My friend Amanda has a favorite line she says often, and with gusto: “The universe conspires!” I do believe it does, if you look closely enough, you will see it. Don’t make any rash pronouncements about how and why things happen. If you are open-minded enough to let one step lead to the next: to simply let things and events and twisting turns in the path ‘happen’ as they will, you will notice the universe conspiring!

Something occurred last week that came as a total surprise to me. Was it my subconscious working behind the curtain, unbeknownst to me? Maybe. Or, quite possibly, it was what Anne Lamott calls “The Holy Spirit Snatch.” Lamott, one of my favorite writers, is a person I would probably label as “religious.” She refers not only to her spirituality on a regular basis, but also to events that occurred while teaching Sunday school, or something her minister said, or words pronounced by Jesus. I am in no way religious, but I would certainly call myself spiritual. So I know what she is talking about when she says an event occurred by way of the Holy Spirit Snatch: something grabs you and sends you hurtling down a new path that you didn’t even know existed a minute ago.

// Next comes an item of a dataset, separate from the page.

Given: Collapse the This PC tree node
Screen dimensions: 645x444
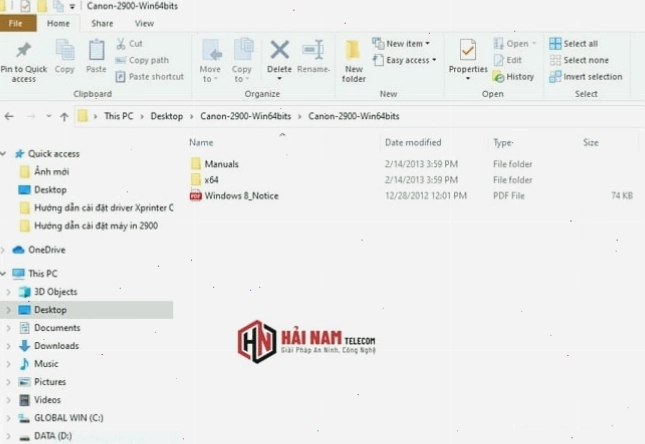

I was supposed to go to the Dominican Republic in April to begin dive master training. I received my certification as a rescue diver from this particular dive shop/instruction center in January. I had made arrangements to continue for a week in April and then again for four more weeks over the summe,r to achieve the next certification.  When I got there in January, I found I didn’t like the safety protocol of the program. I didn’t like the town where it was located. Republica Dominicana was beautiful, but I didn’t want to go back. It took me a few weeks to come to the decision, but one night I sat down and cancelled my flight, which had already been booked a few weeks earlier.

Then, I set it all aside. I would think about where to go on another day.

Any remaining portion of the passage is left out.